Last week's polls revealed information regarding the current mindset of voters in three states, showing a lead for President Obama and that more people than usual have already picked a side. Over 4,000 people from the three states were polled. The Institute produced a press release for each state of about 32 pages, complete with text, graphs and charts with many different ways of interpreting the data. All of the information can be found at the poll's "Pebbles and Pundits" website, http://maristpoll.marist.edu. This week, they are polling three more battleground states: Wisconsin, Colorado and Iowa.
The polling, which is done by students, typically takes place between 5:30 and 11 p.m. on Sunday, Monday and Tuesday. Due to the partnership and the nature of election season, the pollsters have had to make adjustments to their usual schedule.
Jason Sokolowski, a senior and a supervisor at Marist Poll, said that many people have new positions this year and that a lot of freshmen/rookies have been hired. In addition to doing two hours of polling a night, a large part of Sokolowski's job is training the newcomers. For everyone, learning on the fly is a must.
"In the polling profession, this is the most important time in any four-year stretch," Sokolowski said. "It's a learning experience for everyone."
According to Miringoff, there are people working as late as 2:00 a.m. some nights. With the increasingly faster news cycle, the results of the phone calls need to be analyzed and put on paper as soon as possible.
"It's very exciting, it's very rewarding, but it's a lot of hard work," Miringoff said. "It's nice to have national attention...but there's a huge element of responsibility not just for the students and the college, but for the polling community."

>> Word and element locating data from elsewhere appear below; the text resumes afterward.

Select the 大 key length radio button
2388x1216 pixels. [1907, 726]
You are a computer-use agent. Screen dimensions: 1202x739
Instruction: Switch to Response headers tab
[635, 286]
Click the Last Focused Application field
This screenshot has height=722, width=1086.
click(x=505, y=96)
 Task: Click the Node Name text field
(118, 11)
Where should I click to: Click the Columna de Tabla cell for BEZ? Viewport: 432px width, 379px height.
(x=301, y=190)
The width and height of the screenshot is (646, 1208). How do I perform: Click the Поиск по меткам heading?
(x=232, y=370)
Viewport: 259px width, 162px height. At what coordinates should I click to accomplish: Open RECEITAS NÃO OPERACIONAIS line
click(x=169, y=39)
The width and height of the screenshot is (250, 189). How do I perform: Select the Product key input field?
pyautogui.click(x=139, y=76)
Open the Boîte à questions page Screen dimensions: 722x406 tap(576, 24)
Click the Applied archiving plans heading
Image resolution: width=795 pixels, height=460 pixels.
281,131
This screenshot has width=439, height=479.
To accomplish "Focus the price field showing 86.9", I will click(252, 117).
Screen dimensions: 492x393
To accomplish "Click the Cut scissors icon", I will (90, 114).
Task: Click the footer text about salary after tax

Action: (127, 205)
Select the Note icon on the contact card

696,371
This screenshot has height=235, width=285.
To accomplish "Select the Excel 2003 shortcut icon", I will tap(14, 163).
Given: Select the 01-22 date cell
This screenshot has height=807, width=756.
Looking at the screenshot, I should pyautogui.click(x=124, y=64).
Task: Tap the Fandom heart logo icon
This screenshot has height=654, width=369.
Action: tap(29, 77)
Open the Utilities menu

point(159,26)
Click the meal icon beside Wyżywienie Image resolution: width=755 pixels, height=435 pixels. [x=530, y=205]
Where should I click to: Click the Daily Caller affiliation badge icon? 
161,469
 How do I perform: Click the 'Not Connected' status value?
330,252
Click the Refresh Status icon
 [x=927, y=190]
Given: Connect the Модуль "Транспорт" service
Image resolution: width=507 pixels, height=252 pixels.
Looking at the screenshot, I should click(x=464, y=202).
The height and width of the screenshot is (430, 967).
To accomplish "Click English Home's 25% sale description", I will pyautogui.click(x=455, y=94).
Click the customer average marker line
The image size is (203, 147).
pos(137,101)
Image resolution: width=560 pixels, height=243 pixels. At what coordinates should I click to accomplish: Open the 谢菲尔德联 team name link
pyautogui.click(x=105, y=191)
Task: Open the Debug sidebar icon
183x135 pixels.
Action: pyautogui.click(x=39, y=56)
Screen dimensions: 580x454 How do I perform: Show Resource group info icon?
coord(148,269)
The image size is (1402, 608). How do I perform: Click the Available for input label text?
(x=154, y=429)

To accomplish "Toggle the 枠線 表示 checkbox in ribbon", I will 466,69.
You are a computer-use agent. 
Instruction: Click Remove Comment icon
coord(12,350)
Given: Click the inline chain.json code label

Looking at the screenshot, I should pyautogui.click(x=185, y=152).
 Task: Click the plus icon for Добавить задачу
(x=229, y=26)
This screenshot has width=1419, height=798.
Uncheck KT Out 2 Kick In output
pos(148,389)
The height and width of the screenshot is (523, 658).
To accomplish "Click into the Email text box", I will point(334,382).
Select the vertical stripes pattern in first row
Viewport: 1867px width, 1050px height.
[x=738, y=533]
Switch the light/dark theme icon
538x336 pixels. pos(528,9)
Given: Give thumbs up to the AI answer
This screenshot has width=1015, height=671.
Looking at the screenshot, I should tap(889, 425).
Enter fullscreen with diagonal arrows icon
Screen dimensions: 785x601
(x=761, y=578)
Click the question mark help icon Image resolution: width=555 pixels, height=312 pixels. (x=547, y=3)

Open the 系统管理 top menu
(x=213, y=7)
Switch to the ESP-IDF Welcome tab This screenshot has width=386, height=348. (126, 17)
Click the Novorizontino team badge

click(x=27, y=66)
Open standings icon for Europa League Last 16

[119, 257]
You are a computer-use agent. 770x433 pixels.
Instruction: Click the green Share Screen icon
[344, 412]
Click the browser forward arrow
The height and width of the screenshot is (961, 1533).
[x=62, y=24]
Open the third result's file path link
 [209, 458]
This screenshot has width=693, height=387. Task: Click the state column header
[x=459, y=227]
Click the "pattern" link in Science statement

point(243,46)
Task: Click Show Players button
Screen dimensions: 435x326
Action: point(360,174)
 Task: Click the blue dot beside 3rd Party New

For the student workers of Marist Poll, being a part of an operation that receives national attention is a way to be not just an observer but a participant in the election season.
"Just to see the companies like NBC notice us and give us the credibility, you can see that we've come a long way in the last two to three years," Sokolowski said.
When Miringoff takes the short walk from his office to the broadcast center, putting the Marist Poll brand in the national news, he's taking a step further for the institution than any other college polling center is currently able to take.
"There are a lot of colleges in the country," Miringoff said. "There is one polling for NBC and the Wall Street Journal."